Many worry that with entire mobile home parks leveled by fire, developers could move in and build upscale residences on that land. City officials in Talent are considering a new ordinance to ensure that high-priced housing does not replace the mobile home and trailer parks. Finding suitable land for affordable housing has its own challenges, however: new zoning and building codes restrict mobile home park density and newly designed floodplains rule out some land altogether. The cost of building materials is also up due to high demand from communities along the West Coast trying to rebuild after fires that stretched from Southern California to Washington state.
“A lot of things burned down,” Erica Alexia, the 28-year-old daughter of Mexican immigrants, told a New York Times reporter. “But who gets to recover and who doesn’t? That’s the question.”
What lies beneath
The coronavirus has stripped bare the racial divide in the health of our nation. People of color are dying at disproportionate and devastating rates due to underlying health conditions. Indeed, the lack of access extends far beyond health care — to employment, education, opportunities, justice.
On an arguably smaller but no less real scale, the firestorm that ravaged Southern Oregon last September revealed its own underground: a migrant Latino community sequestered in low wage jobs (whether blowing leaves, cleaning bathrooms, or picking fruit) and in crowded, marginal housing. Ironically, as the pandemic threatened food supply chains last spring, the government awarded “essential worker” status to those who labored in growing fields and food packing plants, including those ten miles from where I live. COVID soon began to seep through the local Latino community, data suggest. Since the Almeda Fire, the coronavirus rate has soared as fire refugees packed into old recreational vehicles, makeshift housing, and motel rooms.
When the flames stormed her mobile home park four months ago, Octavia Munoz quickly buried her plans for her upcoming Quinceanera (15th birthday celebration). When her abuela (grandmother) died alone from COVID last month, Octavia prayed from afar.
Coda
Ten days ago, the brilliant youth poet laureate, Amanda Gorman, electrified the same Capitol steps domestic terrorists had claimed two weeks earlier.
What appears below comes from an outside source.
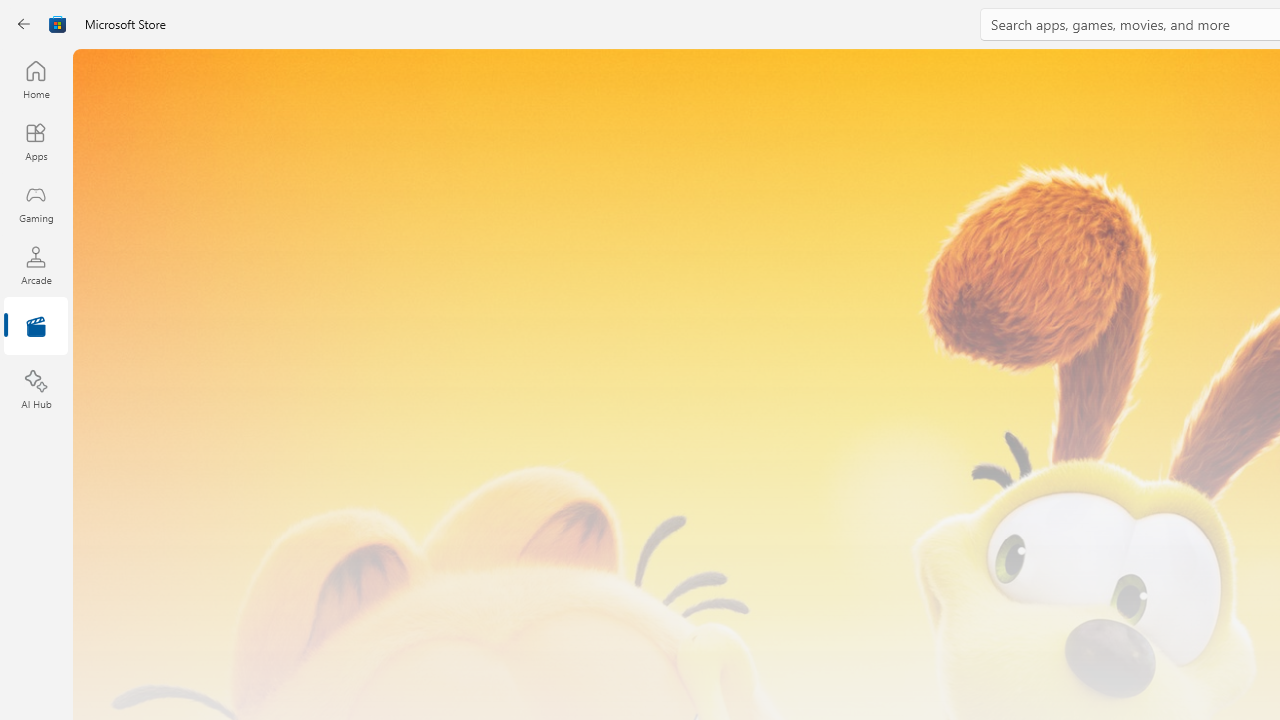 The height and width of the screenshot is (720, 1280). I want to click on 'Arcade', so click(35, 264).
“We will rebuild, reconcile, recover,” the 22-year-old Gorman insisted, her jeweled, braided Afro standing tall as four U.S. Presidents looked on. “So, while once we asked, how could we possibly prevail over catastrophe, now we assert, how could catastrophe possibly prevail over us?”
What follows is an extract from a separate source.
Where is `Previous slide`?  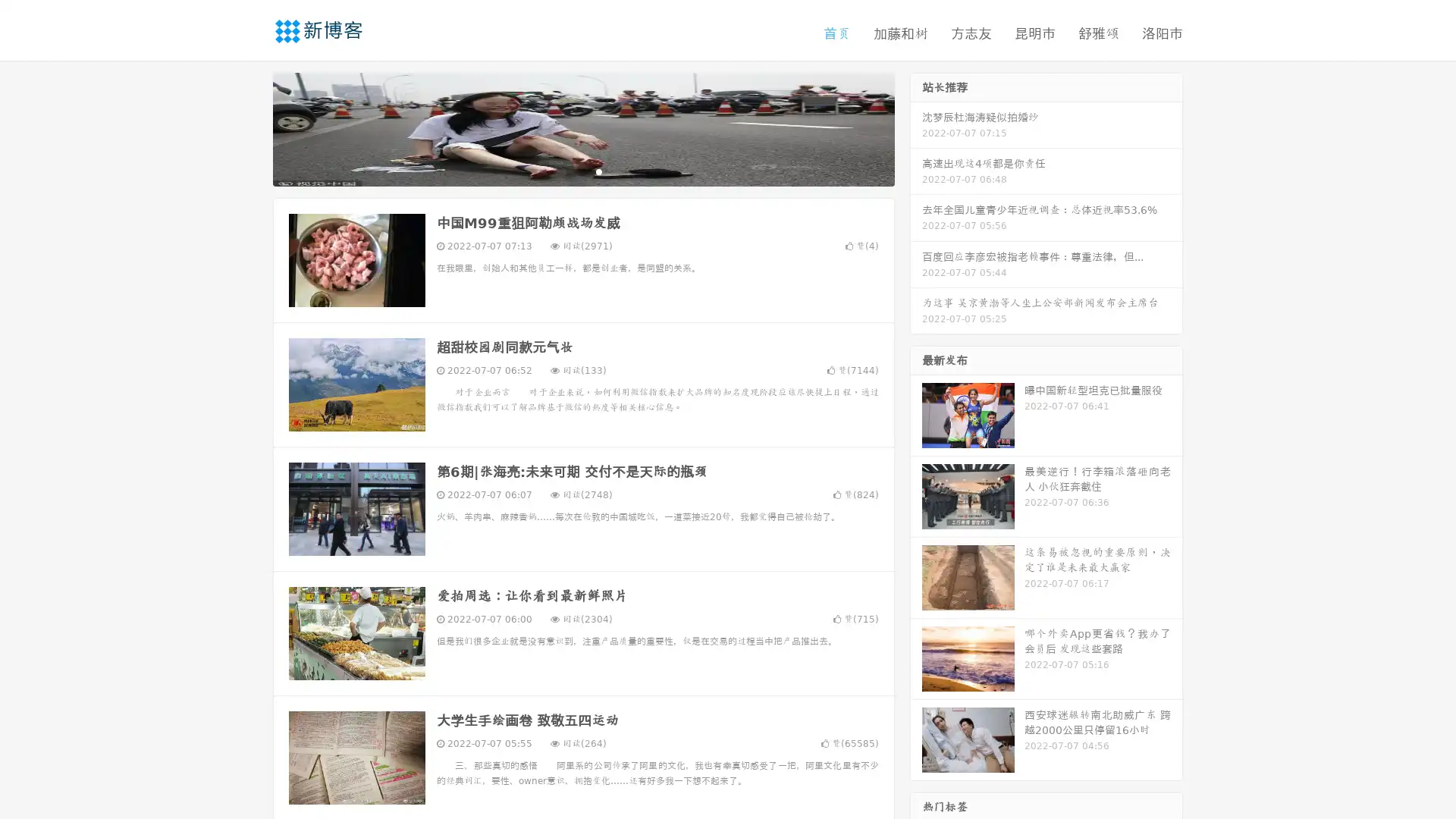
Previous slide is located at coordinates (250, 127).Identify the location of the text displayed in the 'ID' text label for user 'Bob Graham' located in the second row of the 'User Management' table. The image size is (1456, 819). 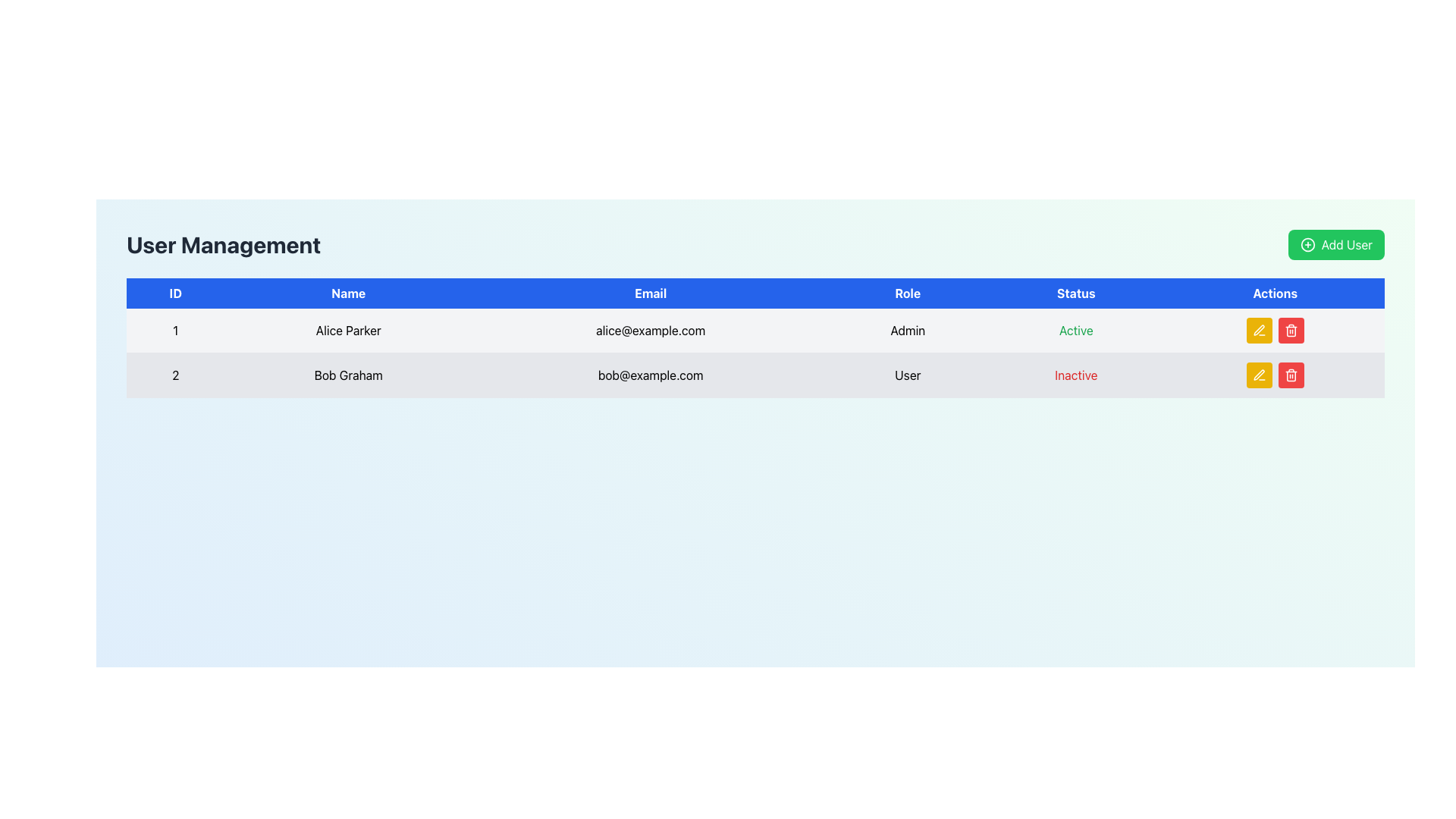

A month earlier, I had watched a young Latina poet raise the same themes at a (virtual) local storytelling event, aimed at the close-at-hand Latino community felled by the Almeda Fire. Seventeen-year-old Estefania Ortiz-Madera talked about “the things that do not burn.” She recalled how her parents came to the U.S. 22 years ago with nothing and made a life for themselves. “If they did that then,” she said, “we can do that now.”
Rebuild, reconcile, recover, I remind myself. Dignity, opportunity, and justice for all, I preach. I struggle with how to match deeds to these words.